**DESCRIPTION OF THE TASK:** Transcribe the lines of the listing below unchanged, beginning with the line that contains "Point to the yellow" and continuing through the line that contains "click(297, 523)". Omit the pictures from your answer.

**DATASET CONTENT:**
_____
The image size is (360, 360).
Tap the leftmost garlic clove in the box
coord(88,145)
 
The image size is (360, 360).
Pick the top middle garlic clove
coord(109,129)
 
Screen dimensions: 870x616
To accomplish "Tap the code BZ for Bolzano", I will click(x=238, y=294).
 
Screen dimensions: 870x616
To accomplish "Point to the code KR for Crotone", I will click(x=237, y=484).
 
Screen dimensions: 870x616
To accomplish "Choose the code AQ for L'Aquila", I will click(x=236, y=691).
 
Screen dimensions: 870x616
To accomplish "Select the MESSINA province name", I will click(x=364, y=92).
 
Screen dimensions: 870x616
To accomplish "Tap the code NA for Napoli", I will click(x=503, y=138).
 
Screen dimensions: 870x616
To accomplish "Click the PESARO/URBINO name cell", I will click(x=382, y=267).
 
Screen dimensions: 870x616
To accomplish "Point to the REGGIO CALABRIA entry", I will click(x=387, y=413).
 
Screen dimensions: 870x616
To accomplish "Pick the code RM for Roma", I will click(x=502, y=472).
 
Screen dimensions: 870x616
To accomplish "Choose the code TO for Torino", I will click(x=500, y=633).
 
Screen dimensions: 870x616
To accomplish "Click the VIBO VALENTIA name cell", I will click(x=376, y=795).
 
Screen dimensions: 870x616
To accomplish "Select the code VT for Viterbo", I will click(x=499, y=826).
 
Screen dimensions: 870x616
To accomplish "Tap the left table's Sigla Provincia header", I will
_____
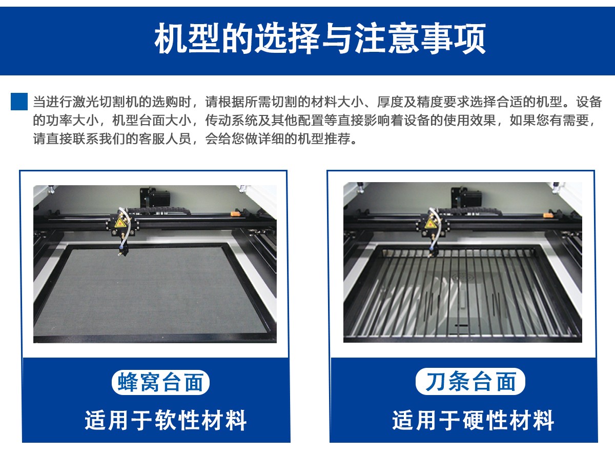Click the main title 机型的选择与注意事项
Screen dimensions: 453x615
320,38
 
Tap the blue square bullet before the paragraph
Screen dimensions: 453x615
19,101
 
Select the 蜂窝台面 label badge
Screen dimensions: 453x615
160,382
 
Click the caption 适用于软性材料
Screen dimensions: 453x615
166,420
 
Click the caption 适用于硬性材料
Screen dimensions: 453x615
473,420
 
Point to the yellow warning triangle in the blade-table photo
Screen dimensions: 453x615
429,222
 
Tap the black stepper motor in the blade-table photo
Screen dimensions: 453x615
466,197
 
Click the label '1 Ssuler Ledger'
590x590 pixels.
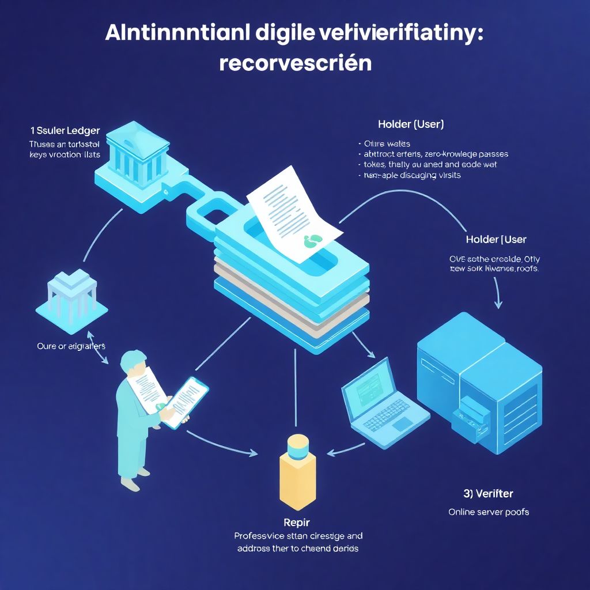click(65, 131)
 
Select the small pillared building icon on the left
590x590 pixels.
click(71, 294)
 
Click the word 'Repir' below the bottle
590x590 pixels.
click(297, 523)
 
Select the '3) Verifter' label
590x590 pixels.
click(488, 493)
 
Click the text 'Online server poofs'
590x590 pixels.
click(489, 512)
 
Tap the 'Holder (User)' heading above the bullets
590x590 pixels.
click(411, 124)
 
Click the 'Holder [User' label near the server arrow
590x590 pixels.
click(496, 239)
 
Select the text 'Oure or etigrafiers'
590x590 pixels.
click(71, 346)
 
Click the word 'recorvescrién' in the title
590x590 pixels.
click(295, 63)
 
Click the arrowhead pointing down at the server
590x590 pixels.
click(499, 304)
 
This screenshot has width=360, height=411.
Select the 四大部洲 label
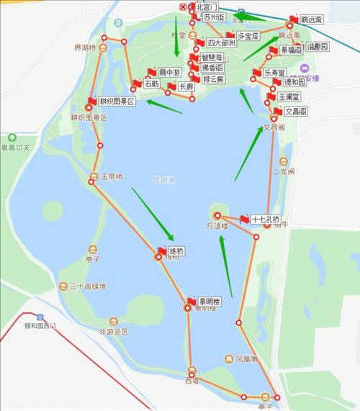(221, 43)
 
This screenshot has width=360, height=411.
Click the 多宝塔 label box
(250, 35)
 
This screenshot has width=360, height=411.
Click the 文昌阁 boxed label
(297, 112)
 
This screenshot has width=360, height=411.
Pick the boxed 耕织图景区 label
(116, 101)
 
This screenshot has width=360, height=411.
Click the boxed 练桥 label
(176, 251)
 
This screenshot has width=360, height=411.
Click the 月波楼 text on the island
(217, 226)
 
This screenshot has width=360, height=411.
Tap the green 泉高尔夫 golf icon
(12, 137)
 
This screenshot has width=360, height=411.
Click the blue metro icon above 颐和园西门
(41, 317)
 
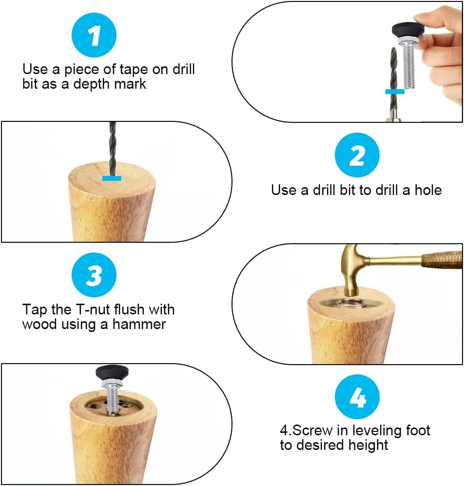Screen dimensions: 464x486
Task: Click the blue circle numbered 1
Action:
_____
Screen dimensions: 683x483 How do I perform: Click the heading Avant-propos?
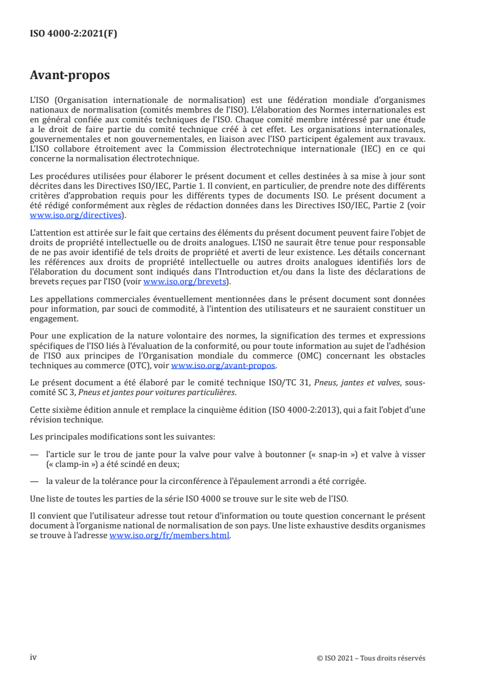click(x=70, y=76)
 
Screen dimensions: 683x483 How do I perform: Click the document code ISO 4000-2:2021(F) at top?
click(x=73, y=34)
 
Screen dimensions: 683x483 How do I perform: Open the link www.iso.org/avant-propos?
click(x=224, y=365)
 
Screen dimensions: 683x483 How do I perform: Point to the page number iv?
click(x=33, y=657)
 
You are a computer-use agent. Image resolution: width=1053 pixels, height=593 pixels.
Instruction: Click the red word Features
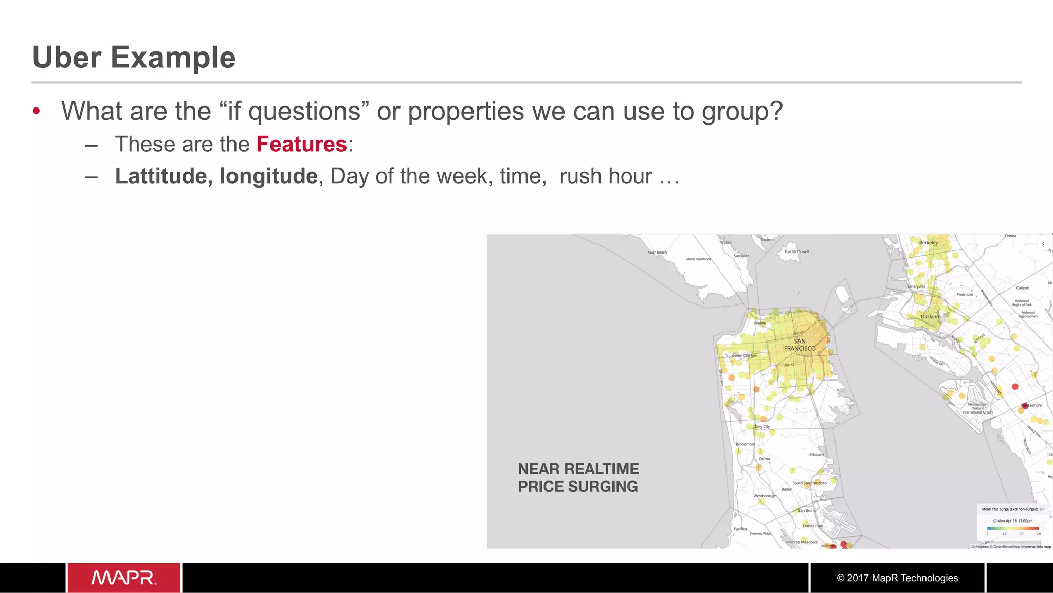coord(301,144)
_____
**SOLUTION BELOW:**
Point to the yellow warning triangle in the blade-table photo
Screen dimensions: 453x615
429,222
 
Tap the black stepper motor in the blade-table photo
Screen dimensions: 453x615
466,197
 
Click the label '1 Ssuler Ledger'
590x590 pixels.
click(65, 131)
 
Select the small pillared building icon on the left
590x590 pixels.
click(71, 294)
 
Click the word 'Repir' below the bottle
590x590 pixels.
click(297, 523)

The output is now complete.